== Material provided
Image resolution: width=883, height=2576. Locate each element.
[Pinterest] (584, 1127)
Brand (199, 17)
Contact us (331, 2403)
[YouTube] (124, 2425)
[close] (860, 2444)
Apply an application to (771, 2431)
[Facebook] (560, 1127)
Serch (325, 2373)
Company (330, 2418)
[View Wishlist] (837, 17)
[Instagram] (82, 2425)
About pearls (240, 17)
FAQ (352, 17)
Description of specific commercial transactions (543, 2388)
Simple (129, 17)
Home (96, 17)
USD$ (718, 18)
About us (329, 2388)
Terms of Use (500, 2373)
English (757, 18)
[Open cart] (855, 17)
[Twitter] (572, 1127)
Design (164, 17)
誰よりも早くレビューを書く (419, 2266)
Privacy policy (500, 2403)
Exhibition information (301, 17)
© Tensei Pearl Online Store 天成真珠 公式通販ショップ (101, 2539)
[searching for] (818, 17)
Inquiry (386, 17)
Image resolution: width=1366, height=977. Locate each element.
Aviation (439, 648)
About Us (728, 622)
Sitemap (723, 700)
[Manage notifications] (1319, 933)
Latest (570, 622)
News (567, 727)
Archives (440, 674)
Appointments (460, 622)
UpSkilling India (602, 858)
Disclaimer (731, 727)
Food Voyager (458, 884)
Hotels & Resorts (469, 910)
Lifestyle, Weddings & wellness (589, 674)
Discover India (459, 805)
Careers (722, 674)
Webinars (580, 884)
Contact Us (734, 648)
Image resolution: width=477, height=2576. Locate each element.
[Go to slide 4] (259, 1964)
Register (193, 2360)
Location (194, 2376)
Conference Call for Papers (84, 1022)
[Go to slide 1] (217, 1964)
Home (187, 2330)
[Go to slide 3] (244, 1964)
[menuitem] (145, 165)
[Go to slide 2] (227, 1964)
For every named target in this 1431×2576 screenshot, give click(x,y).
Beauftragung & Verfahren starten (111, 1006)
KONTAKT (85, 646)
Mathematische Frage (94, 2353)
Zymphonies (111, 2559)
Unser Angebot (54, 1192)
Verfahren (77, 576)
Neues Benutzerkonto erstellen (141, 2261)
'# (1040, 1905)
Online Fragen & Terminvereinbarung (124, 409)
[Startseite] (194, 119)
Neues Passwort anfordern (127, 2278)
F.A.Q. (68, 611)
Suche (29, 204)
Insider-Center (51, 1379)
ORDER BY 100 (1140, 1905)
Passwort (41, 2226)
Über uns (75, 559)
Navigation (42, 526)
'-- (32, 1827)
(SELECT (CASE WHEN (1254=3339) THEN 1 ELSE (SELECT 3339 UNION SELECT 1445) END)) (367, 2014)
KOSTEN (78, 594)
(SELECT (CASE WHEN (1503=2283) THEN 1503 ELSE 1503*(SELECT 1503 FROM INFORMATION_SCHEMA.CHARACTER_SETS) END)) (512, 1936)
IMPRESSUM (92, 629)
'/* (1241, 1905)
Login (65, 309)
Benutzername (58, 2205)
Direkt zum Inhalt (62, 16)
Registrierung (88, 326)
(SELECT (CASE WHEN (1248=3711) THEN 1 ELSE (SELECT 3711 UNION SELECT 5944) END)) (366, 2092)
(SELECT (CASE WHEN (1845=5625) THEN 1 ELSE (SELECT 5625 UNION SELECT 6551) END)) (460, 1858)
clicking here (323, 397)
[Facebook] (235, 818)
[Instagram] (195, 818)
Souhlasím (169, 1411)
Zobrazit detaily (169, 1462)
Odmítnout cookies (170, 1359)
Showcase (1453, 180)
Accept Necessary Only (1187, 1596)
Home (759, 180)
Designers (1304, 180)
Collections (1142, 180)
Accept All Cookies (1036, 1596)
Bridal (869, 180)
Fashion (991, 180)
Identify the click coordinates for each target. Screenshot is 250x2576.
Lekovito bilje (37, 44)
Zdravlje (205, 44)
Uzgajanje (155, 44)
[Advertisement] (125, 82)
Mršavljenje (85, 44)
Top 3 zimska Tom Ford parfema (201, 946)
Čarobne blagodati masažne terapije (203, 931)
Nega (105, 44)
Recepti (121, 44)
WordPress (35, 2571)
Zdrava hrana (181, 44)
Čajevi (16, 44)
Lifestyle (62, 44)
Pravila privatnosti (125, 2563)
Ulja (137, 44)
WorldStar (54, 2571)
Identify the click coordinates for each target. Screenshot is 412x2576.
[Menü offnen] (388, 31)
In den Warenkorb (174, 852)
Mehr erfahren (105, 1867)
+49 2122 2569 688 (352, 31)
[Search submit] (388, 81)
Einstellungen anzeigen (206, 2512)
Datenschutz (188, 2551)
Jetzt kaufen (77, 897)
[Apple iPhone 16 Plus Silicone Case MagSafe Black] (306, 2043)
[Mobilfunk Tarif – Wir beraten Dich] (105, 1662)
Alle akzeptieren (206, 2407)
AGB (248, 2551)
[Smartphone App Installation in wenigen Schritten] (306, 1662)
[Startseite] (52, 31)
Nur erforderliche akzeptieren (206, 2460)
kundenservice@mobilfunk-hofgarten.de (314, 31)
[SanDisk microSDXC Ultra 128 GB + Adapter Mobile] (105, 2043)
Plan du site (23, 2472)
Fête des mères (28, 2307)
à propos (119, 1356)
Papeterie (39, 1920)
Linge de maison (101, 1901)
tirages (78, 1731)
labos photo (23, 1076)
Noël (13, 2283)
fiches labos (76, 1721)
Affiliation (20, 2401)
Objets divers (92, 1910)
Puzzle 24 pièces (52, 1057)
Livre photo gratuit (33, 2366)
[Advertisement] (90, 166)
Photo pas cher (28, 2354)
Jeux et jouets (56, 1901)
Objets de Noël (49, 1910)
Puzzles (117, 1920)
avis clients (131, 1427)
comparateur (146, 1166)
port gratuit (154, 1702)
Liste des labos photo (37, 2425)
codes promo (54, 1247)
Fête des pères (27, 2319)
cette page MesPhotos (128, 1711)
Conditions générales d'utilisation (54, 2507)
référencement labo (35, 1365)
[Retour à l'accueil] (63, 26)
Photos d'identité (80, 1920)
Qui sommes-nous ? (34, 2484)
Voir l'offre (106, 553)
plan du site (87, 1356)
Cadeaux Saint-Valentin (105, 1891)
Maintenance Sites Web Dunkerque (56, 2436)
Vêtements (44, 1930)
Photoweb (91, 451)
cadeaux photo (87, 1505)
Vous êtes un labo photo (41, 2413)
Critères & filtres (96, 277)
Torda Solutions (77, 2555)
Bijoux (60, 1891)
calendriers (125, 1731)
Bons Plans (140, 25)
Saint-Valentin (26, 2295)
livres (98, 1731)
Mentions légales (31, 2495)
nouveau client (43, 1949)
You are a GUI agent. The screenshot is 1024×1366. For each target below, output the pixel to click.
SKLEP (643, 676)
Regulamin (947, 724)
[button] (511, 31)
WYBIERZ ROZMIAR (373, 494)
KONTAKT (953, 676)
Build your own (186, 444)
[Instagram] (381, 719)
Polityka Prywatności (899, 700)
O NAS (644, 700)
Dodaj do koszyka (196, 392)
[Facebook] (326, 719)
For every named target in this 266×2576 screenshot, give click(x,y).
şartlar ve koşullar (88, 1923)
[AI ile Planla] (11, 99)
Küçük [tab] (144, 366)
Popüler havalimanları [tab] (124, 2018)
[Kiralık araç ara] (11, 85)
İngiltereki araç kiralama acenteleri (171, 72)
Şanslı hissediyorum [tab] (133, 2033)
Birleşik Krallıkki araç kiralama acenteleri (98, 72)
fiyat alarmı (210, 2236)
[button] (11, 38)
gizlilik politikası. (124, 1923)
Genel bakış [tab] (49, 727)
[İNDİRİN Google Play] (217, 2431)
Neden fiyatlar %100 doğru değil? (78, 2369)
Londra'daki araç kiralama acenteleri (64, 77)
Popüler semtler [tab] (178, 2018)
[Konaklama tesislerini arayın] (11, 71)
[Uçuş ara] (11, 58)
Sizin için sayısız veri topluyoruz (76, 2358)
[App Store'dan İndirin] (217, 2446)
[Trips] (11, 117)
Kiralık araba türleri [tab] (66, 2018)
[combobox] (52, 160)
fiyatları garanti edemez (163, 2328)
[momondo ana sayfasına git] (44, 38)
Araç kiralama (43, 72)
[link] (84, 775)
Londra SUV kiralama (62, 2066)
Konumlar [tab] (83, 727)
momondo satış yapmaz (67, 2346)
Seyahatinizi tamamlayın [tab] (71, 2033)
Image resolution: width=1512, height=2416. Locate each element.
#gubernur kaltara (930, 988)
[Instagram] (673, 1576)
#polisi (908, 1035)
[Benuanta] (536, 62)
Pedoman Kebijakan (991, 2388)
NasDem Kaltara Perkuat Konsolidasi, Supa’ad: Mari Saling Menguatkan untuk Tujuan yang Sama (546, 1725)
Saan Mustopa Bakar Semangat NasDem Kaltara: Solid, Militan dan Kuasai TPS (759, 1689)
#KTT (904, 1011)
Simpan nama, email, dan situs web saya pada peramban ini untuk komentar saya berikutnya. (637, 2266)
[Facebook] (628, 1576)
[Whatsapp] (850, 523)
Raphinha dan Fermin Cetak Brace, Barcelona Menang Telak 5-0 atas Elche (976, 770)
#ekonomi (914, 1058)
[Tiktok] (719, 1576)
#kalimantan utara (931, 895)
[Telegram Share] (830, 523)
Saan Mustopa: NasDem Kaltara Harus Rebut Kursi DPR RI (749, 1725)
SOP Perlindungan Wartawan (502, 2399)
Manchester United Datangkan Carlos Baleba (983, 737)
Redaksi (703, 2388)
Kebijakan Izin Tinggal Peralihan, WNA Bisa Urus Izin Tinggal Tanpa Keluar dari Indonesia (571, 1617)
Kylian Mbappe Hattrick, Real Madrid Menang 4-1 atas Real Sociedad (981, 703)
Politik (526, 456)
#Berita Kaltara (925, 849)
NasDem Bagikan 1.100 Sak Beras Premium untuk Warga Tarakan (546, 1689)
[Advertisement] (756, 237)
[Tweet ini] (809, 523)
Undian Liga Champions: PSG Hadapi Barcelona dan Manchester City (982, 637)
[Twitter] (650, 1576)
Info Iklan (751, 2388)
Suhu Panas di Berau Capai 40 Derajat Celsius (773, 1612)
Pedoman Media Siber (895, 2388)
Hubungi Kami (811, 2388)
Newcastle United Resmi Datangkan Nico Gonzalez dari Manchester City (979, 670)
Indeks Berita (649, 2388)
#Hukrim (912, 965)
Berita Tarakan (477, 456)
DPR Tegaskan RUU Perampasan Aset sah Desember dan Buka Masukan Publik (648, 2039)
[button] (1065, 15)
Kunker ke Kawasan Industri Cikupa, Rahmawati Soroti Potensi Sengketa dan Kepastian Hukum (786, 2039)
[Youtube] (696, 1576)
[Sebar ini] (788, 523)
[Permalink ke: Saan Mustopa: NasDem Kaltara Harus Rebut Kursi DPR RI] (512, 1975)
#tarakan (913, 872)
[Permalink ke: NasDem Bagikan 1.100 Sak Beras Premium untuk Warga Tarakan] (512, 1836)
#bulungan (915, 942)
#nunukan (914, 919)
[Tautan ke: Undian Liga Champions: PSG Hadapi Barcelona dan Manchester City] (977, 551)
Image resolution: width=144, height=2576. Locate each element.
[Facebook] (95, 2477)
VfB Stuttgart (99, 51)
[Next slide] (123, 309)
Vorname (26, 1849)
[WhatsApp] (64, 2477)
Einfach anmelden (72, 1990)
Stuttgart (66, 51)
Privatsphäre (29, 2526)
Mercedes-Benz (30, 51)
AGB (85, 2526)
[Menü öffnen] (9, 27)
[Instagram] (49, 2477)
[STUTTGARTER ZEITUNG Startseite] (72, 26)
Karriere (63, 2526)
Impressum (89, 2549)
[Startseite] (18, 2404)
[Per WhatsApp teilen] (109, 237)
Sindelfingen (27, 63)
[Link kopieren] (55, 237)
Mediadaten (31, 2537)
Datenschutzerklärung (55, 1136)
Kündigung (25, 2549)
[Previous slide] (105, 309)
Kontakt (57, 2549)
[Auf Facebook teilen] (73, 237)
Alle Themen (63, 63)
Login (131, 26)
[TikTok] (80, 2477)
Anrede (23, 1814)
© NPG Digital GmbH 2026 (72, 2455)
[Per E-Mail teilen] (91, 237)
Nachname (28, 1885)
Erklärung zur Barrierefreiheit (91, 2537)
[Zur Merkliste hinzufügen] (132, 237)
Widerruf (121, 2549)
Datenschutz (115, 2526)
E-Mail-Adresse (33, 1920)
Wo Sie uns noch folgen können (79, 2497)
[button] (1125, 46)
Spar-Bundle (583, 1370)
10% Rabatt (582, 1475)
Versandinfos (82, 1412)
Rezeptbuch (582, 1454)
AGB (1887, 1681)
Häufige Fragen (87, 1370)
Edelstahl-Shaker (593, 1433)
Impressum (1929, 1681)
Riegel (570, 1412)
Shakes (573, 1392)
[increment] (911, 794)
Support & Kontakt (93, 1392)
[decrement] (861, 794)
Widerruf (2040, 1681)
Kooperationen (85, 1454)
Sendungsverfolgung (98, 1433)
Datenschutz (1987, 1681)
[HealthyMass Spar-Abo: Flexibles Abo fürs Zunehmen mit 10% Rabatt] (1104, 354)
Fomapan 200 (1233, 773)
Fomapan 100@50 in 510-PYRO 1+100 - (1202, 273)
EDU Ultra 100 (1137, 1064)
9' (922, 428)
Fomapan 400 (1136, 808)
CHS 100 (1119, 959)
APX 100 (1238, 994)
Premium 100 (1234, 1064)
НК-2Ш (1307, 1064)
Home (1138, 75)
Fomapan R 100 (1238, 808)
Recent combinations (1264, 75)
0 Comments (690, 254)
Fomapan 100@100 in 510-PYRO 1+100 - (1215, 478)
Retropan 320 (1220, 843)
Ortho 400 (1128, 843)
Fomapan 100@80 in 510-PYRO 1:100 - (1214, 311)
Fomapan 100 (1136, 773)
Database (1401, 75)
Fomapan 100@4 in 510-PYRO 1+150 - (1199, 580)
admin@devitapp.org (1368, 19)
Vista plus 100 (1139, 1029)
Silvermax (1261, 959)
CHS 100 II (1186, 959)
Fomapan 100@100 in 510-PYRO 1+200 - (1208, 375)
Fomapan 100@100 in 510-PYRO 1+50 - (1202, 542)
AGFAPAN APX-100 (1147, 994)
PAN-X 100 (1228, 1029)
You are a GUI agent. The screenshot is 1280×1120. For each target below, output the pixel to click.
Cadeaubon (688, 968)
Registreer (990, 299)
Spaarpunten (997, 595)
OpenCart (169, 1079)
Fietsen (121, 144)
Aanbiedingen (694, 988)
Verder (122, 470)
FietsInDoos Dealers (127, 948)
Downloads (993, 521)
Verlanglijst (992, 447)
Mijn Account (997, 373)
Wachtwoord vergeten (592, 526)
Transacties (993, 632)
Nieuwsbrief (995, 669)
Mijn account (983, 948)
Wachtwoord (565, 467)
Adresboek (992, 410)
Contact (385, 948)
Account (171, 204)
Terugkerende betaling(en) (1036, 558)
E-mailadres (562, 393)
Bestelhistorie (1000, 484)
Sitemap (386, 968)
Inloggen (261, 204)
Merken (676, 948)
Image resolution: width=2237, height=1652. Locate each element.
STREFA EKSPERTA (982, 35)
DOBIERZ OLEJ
====
For this exercise, please output exactly the lines above starting at the line with "[Whatsapp] (850, 523)" and ending at the line with "Redaksi (703, 2388)", ends included.

Solution to the problem:
[Whatsapp] (850, 523)
Raphinha dan Fermin Cetak Brace, Barcelona Menang Telak 5-0 atas Elche (976, 770)
#ekonomi (914, 1058)
[Tiktok] (719, 1576)
#kalimantan utara (931, 895)
[Telegram Share] (830, 523)
Saan Mustopa: NasDem Kaltara Harus Rebut Kursi DPR RI (749, 1725)
SOP Perlindungan Wartawan (502, 2399)
Manchester United Datangkan Carlos Baleba (983, 737)
Redaksi (703, 2388)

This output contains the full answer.